--- Entries provided ---

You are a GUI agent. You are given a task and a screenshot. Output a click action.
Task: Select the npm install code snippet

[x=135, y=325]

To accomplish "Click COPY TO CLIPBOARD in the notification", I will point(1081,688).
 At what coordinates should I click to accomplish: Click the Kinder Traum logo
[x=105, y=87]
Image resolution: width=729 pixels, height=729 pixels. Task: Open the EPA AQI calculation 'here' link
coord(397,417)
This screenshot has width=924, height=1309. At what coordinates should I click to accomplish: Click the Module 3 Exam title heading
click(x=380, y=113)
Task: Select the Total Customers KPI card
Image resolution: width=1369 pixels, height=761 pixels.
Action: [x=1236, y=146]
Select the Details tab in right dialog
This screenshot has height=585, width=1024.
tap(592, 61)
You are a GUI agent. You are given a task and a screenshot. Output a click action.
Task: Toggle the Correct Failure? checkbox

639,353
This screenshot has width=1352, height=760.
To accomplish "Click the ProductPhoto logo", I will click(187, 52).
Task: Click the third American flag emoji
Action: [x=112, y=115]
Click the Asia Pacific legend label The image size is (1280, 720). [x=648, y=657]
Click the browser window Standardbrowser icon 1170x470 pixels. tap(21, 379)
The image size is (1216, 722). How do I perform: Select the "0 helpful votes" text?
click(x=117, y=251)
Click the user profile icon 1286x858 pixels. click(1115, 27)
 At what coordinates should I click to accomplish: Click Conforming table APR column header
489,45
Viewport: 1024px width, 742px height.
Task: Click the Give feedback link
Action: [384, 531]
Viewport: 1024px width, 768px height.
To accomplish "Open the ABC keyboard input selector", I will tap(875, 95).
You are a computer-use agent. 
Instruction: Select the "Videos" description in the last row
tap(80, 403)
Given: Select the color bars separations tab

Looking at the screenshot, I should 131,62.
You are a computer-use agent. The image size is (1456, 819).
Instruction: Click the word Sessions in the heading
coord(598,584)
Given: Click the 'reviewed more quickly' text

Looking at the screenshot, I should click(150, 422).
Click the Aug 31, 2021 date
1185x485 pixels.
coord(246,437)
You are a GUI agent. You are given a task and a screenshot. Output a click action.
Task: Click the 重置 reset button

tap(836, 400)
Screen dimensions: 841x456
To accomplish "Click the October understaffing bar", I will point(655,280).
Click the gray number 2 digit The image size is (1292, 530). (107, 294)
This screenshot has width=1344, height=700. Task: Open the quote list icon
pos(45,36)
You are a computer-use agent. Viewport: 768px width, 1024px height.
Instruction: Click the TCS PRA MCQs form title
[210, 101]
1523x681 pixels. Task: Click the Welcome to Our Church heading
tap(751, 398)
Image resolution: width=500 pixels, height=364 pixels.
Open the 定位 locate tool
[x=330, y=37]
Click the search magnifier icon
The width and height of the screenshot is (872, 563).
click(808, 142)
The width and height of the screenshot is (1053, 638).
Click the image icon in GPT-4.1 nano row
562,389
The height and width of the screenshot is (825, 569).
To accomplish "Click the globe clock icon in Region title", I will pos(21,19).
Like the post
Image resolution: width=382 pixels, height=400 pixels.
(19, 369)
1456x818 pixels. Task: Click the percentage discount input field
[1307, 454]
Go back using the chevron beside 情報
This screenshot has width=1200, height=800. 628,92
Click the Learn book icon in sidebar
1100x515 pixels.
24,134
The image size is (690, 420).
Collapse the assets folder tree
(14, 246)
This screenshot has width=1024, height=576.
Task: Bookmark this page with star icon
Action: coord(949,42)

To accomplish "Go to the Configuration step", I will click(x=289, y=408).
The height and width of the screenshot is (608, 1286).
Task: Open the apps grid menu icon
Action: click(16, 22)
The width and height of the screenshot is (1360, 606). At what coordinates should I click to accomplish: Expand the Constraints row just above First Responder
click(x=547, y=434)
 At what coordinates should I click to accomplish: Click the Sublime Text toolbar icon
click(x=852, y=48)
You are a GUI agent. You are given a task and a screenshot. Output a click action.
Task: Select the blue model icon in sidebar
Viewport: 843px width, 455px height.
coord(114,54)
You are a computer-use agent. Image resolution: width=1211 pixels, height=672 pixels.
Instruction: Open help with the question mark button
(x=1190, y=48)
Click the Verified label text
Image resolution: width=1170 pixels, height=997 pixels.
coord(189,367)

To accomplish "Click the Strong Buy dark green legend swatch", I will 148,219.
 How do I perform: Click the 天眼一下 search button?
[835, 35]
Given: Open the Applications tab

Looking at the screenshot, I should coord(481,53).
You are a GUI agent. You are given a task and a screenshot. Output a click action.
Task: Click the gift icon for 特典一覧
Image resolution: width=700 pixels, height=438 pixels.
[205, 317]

---

### Exercise objective
For this exercise, please copy exactly the lines from the one holding "Click the Verified label text" through the end of the records, the first and last included.

### Response area
Click the Verified label text
Image resolution: width=1170 pixels, height=997 pixels.
coord(189,367)

To accomplish "Click the Strong Buy dark green legend swatch", I will 148,219.
 How do I perform: Click the 天眼一下 search button?
[835, 35]
Given: Open the Applications tab

Looking at the screenshot, I should coord(481,53).
You are a GUI agent. You are given a task and a screenshot. Output a click action.
Task: Click the gift icon for 特典一覧
Image resolution: width=700 pixels, height=438 pixels.
[205, 317]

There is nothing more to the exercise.